Our mission is to inspire new technology at the boundary between Fluid Mechanics and Cyber-Physical Systems (CPS). Think autonomous swimming robots or implantable body flow sensors. We are part of the Mechanical & Aerospace Engineering Department, the Electrical & Computer Engineering Department, and the Link Lab at the University of Virginia. Our current research is focused on 1) fish-like robots, 2) microscale quadrotors, and 3) body flow sensors. We’re working on ways that fluid modeling can improve the effectiveness of these devices and better integrate them into a smart and connected world. Scroll down to learn more about us and our research.
Bio-sensors implanted in the body are revolutionizing healthcare. How to power these sensors is an open challenge. One promising option is to harvest small amounts of energy from the body itself, effectively making the sensor self-powered. We derived and tested a model for a self-powered sensing in a human airway, where measuring subtle changes in breathing could, e.g., trigger early interventions for patients with severe asthma.
When fish-like robots tune their stiffness in realtime, they can be much more efficient. Real fish use the same strategy. In this review article, we summarize the latest work on tunable stiffness—both in the fish biology community and the bio-robotics community.
Fish are thought to adjust their tail stiffness to swim efficiently over a wide range of speeds, but how they tune stiffness has been a mystery. We derived a model that combines fluid dynamics and bio-mechanics to reveal that muscle tension should scale with swimming speed squared. By applying our strategy to a fish-like robot, we were able to nearly double its efficiency.

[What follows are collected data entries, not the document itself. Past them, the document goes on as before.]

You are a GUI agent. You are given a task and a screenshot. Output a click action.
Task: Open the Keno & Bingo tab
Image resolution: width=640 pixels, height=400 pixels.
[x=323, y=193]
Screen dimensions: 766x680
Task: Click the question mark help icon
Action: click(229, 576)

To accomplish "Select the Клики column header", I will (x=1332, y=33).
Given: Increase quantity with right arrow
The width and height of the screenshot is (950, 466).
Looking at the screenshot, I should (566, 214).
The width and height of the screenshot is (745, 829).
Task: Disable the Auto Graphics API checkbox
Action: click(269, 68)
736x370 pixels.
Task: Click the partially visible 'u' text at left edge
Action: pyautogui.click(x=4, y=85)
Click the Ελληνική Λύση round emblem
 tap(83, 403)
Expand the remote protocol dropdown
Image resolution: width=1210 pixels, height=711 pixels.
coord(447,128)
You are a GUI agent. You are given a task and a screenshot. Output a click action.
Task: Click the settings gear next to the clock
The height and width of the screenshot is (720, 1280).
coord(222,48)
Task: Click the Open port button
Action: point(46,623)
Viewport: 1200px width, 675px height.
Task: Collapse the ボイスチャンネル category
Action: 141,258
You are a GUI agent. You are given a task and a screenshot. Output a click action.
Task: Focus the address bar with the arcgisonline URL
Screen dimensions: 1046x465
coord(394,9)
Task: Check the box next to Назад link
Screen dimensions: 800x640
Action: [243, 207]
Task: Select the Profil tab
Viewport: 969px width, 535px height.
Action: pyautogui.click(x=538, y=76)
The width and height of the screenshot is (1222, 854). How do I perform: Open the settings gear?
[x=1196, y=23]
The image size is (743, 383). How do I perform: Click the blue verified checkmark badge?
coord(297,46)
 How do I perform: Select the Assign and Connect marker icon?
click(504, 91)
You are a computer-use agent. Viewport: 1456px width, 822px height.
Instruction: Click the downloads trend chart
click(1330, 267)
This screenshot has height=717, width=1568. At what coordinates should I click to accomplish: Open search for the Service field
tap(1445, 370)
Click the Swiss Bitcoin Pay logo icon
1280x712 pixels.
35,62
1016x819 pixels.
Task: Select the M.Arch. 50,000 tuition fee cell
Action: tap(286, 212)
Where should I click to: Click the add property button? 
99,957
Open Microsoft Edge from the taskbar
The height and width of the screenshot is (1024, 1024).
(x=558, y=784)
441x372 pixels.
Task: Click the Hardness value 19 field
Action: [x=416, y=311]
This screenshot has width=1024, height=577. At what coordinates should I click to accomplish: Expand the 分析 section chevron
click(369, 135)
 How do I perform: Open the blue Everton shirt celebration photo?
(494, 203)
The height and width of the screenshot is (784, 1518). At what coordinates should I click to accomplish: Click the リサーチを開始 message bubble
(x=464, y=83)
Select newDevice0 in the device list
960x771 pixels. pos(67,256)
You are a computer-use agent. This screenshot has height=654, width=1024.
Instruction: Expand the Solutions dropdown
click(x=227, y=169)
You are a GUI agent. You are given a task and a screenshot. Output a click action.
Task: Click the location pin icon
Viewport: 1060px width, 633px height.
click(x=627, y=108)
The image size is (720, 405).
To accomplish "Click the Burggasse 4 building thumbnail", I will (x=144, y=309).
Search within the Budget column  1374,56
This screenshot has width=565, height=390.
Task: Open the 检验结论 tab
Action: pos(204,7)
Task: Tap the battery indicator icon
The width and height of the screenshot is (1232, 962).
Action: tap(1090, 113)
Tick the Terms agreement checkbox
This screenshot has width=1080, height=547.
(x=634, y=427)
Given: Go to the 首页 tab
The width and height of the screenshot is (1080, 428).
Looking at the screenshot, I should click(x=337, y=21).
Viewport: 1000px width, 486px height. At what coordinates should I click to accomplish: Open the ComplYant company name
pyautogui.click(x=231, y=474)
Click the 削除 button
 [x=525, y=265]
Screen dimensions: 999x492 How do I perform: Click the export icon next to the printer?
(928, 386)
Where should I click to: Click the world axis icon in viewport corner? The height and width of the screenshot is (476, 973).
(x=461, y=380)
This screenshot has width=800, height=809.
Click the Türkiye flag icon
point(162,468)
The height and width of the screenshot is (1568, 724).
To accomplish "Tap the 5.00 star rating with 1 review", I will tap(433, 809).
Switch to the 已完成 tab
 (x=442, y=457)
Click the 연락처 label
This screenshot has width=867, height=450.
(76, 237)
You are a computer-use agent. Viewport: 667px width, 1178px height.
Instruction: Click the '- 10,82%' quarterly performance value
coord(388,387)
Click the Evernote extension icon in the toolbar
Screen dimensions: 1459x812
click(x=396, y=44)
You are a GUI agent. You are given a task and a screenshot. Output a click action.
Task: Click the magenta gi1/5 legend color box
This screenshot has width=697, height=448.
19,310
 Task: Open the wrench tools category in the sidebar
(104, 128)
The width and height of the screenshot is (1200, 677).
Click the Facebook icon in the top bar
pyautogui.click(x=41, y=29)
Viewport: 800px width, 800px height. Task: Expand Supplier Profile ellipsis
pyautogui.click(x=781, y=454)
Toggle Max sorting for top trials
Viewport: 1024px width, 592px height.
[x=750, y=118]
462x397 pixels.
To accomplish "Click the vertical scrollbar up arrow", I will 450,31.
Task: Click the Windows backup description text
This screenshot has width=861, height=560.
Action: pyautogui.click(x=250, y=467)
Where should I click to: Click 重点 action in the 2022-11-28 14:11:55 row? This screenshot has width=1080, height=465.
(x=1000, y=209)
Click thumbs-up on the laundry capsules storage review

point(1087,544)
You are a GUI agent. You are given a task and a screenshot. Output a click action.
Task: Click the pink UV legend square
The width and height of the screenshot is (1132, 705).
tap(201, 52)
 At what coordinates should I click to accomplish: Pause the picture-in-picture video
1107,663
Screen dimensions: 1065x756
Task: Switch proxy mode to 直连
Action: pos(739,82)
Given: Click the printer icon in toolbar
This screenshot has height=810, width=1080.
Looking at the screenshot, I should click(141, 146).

Animals and bio-inspired robots can swim/fly faster near solid surfaces like the seafloor. In the past, researchers had quantified how strong these effects were for two-dimensional airfoils. We studied how these results extend to the three-dimensional fins. We found that lowering the aspect ratio weakens the effect of the surface: thrust enhancements become less noticeable, stable equilibrium altitudes shift lower and become weaker, and wake asymmetries become less pronounced. (This work was done in collaboration with the Biofluids Research Lab at Lehigh University.)
We developed a model that estimates how thrust and efficiency change as a pitching hydrofoil gets closer to a planar boundary. Our model predicts that the modified forces are caused by an increasing amount of virtual mass and an increasingly distorted wake. We validated the model by comparing with water channel experiments and inviscid flow simulations. (This work was done in collaboration with the Biofluids Research Lab at Lehigh University.)